Task item: Exact copies of all entries are expected.

Collected data:
##############################
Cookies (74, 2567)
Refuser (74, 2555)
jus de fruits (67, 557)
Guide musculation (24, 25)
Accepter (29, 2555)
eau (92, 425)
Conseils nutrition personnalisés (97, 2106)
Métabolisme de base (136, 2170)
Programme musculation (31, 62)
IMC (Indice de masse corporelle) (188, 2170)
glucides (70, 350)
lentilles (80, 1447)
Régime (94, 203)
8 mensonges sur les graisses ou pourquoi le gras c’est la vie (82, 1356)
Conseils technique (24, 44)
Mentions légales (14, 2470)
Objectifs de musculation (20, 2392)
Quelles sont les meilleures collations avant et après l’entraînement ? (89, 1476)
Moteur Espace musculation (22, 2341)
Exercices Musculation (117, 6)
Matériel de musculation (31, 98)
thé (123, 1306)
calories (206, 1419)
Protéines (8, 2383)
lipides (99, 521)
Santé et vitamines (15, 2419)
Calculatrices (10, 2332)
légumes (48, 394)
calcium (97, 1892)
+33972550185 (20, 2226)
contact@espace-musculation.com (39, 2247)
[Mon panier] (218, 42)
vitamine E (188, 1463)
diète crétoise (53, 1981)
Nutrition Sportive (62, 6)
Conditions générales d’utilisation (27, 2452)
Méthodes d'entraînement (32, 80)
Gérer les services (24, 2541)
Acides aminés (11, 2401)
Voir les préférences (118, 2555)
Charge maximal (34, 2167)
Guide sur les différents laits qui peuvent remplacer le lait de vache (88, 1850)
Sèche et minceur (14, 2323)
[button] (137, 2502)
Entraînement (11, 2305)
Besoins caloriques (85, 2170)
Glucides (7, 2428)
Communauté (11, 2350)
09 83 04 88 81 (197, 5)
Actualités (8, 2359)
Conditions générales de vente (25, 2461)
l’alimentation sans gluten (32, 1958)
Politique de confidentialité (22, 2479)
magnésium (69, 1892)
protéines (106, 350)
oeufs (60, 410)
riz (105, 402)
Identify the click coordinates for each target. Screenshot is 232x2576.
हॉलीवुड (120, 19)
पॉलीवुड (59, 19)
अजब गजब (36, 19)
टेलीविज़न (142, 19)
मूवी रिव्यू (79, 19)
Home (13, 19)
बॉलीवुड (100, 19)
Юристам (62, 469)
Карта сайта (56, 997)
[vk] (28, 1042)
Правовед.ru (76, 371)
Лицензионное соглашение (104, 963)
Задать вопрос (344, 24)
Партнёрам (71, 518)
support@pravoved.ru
##############################
Answer to the exercise:
Cookies (74, 2567)
Refuser (74, 2555)
jus de fruits (67, 557)
Guide musculation (24, 25)
Accepter (29, 2555)
eau (92, 425)
Conseils nutrition personnalisés (97, 2106)
Métabolisme de base (136, 2170)
Programme musculation (31, 62)
IMC (Indice de masse corporelle) (188, 2170)
glucides (70, 350)
lentilles (80, 1447)
Régime (94, 203)
8 mensonges sur les graisses ou pourquoi le gras c’est la vie (82, 1356)
Conseils technique (24, 44)
Mentions légales (14, 2470)
Objectifs de musculation (20, 2392)
Quelles sont les meilleures collations avant et après l’entraînement ? (89, 1476)
Moteur Espace musculation (22, 2341)
Exercices Musculation (117, 6)
Matériel de musculation (31, 98)
thé (123, 1306)
calories (206, 1419)
Protéines (8, 2383)
lipides (99, 521)
Santé et vitamines (15, 2419)
Calculatrices (10, 2332)
légumes (48, 394)
calcium (97, 1892)
+33972550185 (20, 2226)
contact@espace-musculation.com (39, 2247)
[Mon panier] (218, 42)
vitamine E (188, 1463)
diète crétoise (53, 1981)
Nutrition Sportive (62, 6)
Conditions générales d’utilisation (27, 2452)
Méthodes d'entraînement (32, 80)
Gérer les services (24, 2541)
Acides aminés (11, 2401)
Voir les préférences (118, 2555)
Charge maximal (34, 2167)
Guide sur les différents laits qui peuvent remplacer le lait de vache (88, 1850)
Sèche et minceur (14, 2323)
[button] (137, 2502)
Entraînement (11, 2305)
Besoins caloriques (85, 2170)
Glucides (7, 2428)
Communauté (11, 2350)
09 83 04 88 81 (197, 5)
Actualités (8, 2359)
Conditions générales de vente (25, 2461)
l’alimentation sans gluten (32, 1958)
Politique de confidentialité (22, 2479)
magnésium (69, 1892)
protéines (106, 350)
oeufs (60, 410)
riz (105, 402)
Identify the click coordinates for each target. Screenshot is 232x2576.
हॉलीवुड (120, 19)
पॉलीवुड (59, 19)
अजब गजब (36, 19)
टेलीविज़न (142, 19)
मूवी रिव्यू (79, 19)
Home (13, 19)
बॉलीवुड (100, 19)
Юристам (62, 469)
Карта сайта (56, 997)
[vk] (28, 1042)
Правовед.ru (76, 371)
Лицензионное соглашение (104, 963)
Задать вопрос (344, 24)
Партнёрам (71, 518)
support@pravoved.ru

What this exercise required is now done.